In 1996, to address the predicted increase in auto and truck traffic from Utah’s record-breaking growth, Governor Michael Leavitt proposed building the Legacy Highway, a 120 mile-long freeway west of and parallel to the existing I-15 freeway. The first segment built would be in Davis County but the suggested route encroached on valuable and critical wetlands of Great Salt Lake, which are protected by law. After a legal scramble, the courts ruled in UBET’s favor saying that there was a failure to consider alternative sequencing of the ‘Shared Solution’ and a failure to consider impacts to wildlife.
UBET opposed the Legacy Highway because it was the answer to the wrong question. The governor and highway planners were asking how to accommodate a predicted doubling of vehicles miles traveled (traffic) over the next 20 years while population grows by just 50 percent. UBET believed the better question to ask was how to reduce the predicted increase in traffic.
As a result of public participation, UBET and others succeeded in reframing the project as a Shared Solution to future travel demand, which includes robust transit development, improvements to I-15, and a Legacy Parkway designed for less impact.
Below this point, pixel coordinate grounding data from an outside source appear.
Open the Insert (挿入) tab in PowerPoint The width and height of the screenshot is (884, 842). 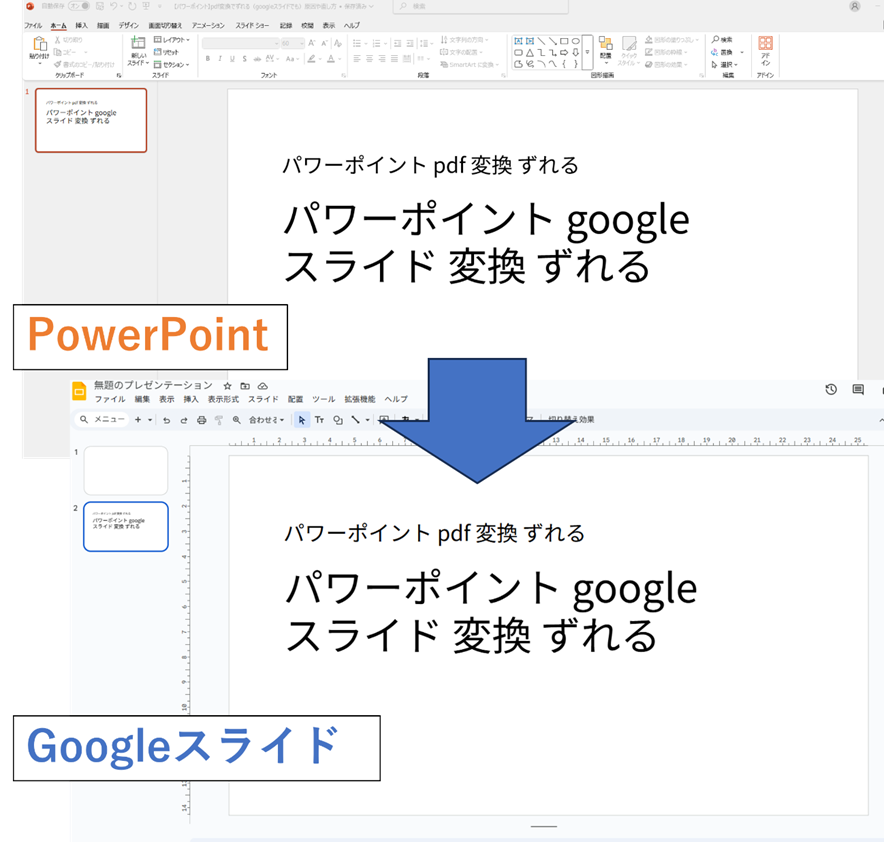81,24
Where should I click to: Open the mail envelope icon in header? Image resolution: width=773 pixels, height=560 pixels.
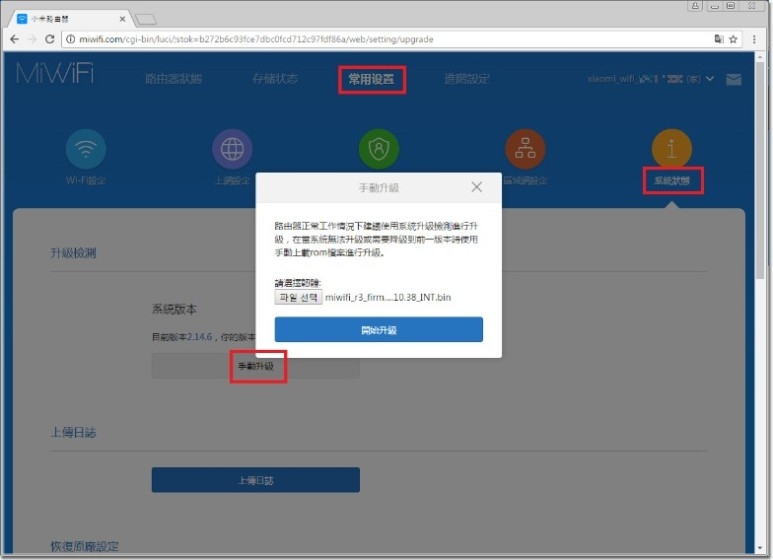tap(734, 80)
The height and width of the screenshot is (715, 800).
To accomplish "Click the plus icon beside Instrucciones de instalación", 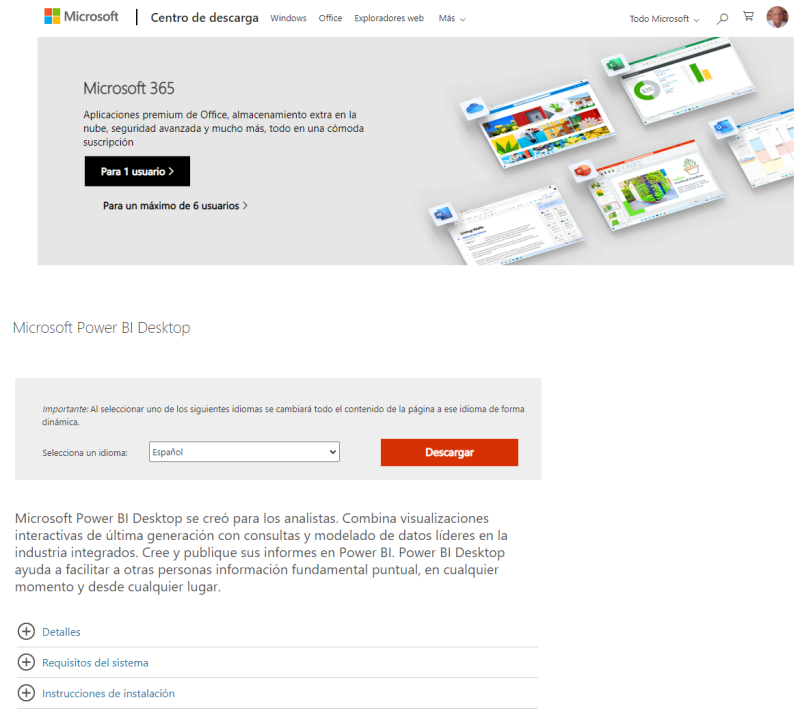I will (x=24, y=693).
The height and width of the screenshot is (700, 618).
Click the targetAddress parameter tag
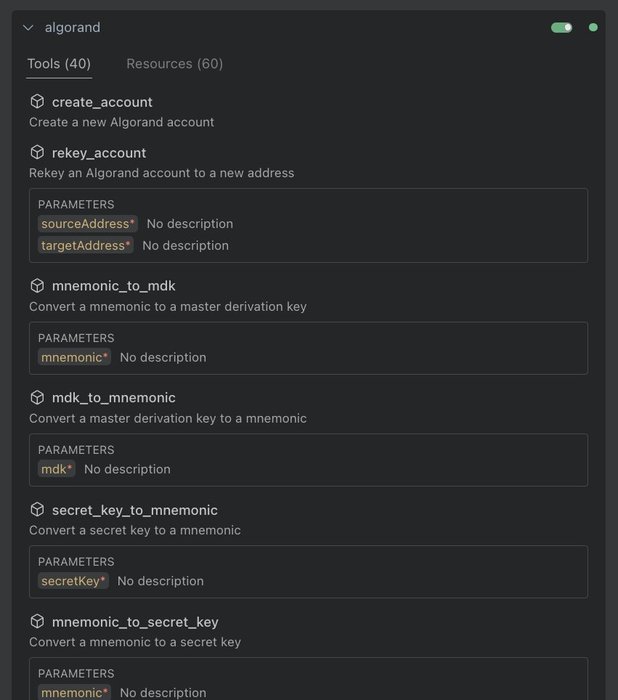(x=85, y=246)
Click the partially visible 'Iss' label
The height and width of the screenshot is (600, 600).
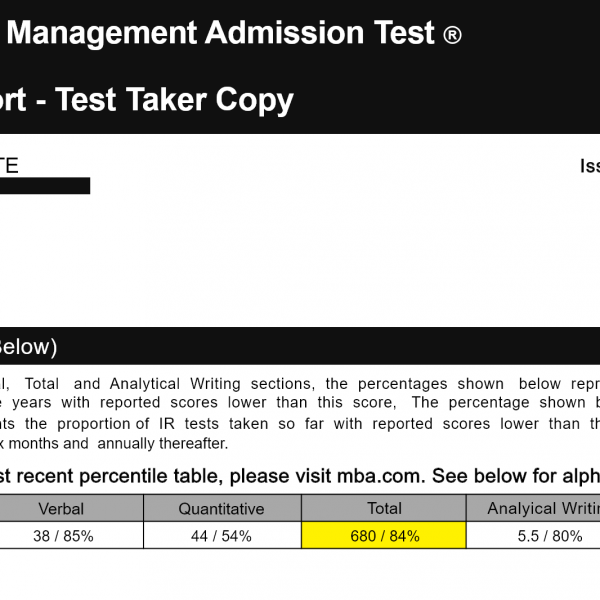[x=589, y=166]
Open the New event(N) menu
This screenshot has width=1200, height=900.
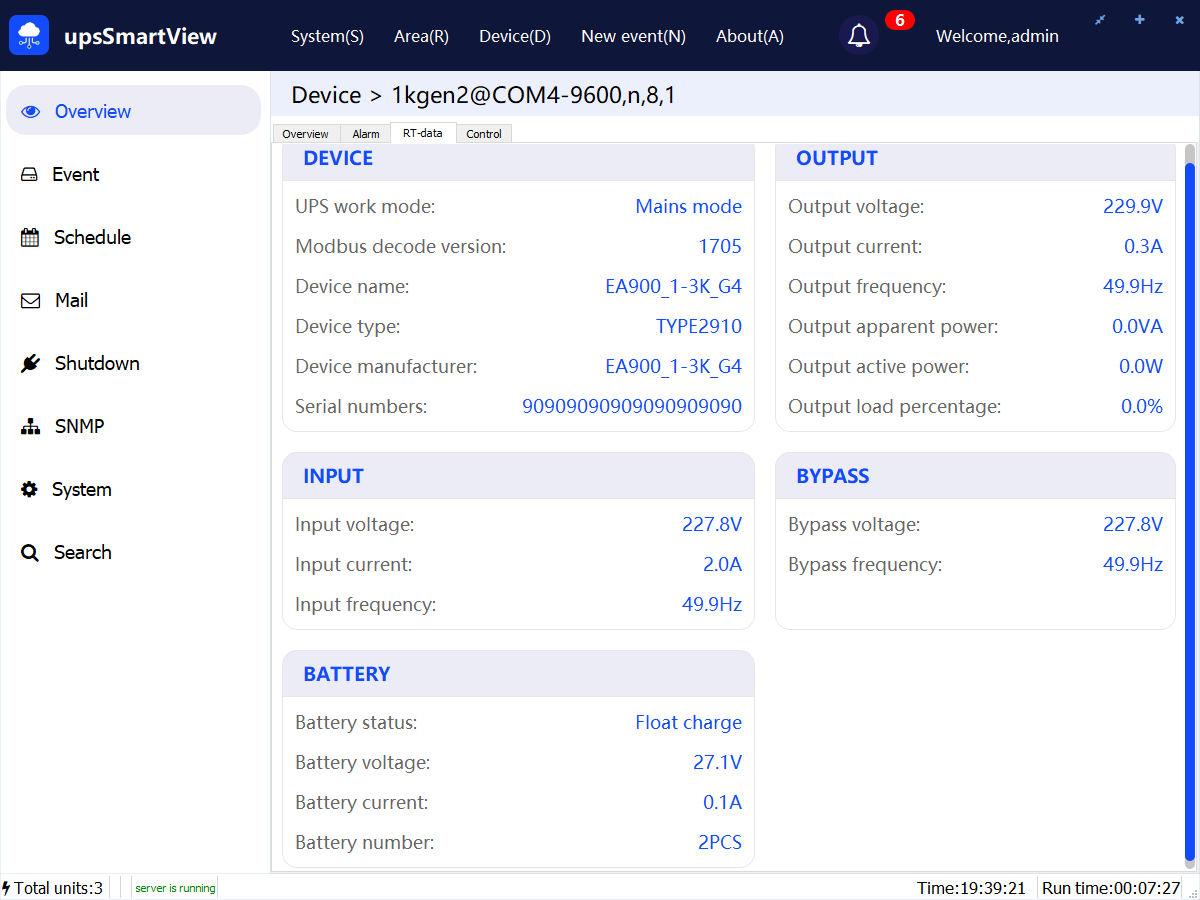(633, 36)
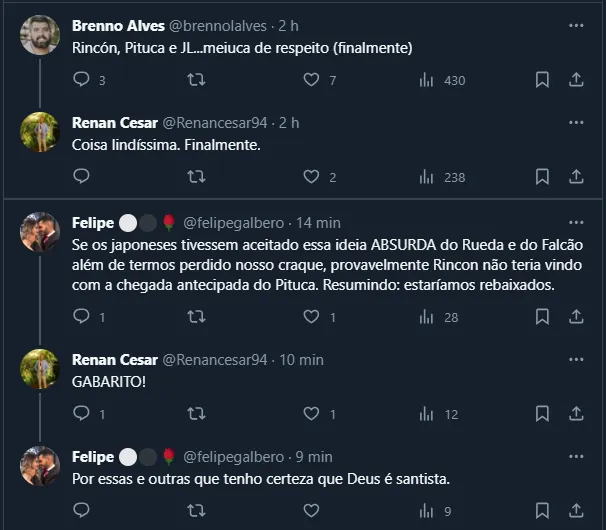Retweet Brenno Alves' post
The width and height of the screenshot is (606, 530).
click(x=197, y=79)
In an unprecedented partnership, UBET is working with the Utah Department of Transportation to create a modern parkway featuring slower speeds, a quiet road surface, no semi-trailer trucks, no billboards, a continuous community trail, and a protected nature preserve along the wetlands of the Great Salt Lake.
A Settlement Agreement (PDF) was signed on October 31, 2005 by UBET partners and the State of Utah following months of negotiations to find an acceptable compromise to the Legacy Parkway project in South Davis County.